We're still Waiting On Web3…
We’re almost there. Not quite… but almost.
I love to read to my kids. My oldest daughter is six years old and reading chapter books (🤯!!!), and she’s just now starting to accelerate her comprehension. A favorite memory is my mother-in-law reading Aesop’s Fables to her during one of my in-laws’ recent visits. These are rich stories and terrific for teaching lessons about life. Especially to young, impressionable minds.
A classic among these stories is “The Tortoise and the Hare.” You know the synopsis: the hare brags about being incredibly fast, so the tortoise challenges the hare to a race. Sure enough, the slow-and-steady tortoise beats the hare. The lesson is great for young kids. Persevere, give steady effort and you will succeed. Said more bluntly — you don’t always need to be the fastest to win.
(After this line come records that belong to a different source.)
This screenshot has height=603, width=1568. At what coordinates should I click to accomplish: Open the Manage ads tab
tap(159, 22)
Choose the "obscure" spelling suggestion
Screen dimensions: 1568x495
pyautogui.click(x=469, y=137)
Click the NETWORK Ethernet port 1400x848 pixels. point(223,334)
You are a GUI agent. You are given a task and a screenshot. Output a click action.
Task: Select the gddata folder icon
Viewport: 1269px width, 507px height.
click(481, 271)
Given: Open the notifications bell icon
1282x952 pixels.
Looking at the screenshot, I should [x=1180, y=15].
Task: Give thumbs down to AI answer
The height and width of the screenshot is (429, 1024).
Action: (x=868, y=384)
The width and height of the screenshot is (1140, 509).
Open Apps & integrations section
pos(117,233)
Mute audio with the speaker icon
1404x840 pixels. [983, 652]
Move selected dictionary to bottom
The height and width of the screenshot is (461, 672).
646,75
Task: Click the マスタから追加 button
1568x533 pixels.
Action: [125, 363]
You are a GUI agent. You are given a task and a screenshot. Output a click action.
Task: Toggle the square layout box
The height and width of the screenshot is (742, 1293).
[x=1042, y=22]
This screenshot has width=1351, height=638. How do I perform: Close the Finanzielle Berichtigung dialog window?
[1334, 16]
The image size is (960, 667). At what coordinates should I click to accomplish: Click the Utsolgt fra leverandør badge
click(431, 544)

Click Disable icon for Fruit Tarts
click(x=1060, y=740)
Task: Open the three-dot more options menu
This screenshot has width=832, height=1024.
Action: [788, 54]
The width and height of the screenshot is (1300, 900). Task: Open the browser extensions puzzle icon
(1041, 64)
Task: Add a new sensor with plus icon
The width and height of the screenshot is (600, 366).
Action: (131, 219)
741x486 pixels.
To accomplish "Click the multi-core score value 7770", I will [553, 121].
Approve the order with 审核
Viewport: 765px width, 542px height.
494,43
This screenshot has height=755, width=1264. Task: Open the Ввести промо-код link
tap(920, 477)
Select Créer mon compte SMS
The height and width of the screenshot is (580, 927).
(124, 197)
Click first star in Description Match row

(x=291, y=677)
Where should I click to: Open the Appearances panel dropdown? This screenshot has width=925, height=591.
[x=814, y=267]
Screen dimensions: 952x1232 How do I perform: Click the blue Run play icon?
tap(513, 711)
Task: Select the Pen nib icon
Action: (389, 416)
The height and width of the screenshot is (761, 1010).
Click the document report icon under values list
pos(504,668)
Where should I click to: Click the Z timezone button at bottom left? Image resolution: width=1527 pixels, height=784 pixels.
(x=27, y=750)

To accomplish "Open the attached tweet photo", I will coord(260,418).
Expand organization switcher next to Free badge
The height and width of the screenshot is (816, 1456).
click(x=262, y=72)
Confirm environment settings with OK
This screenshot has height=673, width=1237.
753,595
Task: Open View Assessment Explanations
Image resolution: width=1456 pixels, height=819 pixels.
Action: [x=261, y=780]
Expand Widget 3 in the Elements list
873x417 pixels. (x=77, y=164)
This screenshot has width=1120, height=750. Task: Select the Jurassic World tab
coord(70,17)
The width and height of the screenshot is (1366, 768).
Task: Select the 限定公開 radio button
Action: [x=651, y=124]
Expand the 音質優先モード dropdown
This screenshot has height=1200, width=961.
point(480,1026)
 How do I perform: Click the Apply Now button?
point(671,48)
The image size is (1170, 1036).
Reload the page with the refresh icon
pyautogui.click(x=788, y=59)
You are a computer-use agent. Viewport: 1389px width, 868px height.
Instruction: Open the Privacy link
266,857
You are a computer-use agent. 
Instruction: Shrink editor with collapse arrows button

In marketing, being first is often considered a key outcome. Being first is associated with being innovative. It symbolizes a forward-thinking, creative mentality. Those PR hits from the trade media are addictive. However, sometimes it’s better to wait.
In 2021, web3 became a thing. NFTs were the hottest topic. Beeple sold some wild art for $69MM. Big brands like Gucci and Nike started diving into different blockchain-based marketing. Shoot, even Walmart started dipping a toe into the waters of web3-adjacent platforms like Roblox. By late 2022 we had Nike’s DotSwoosh and Starbucks’ Odyssey; full-fledged membership programs aimed at building engagement through the blockchain. It seemed like a gold rush. Until it wasn’t.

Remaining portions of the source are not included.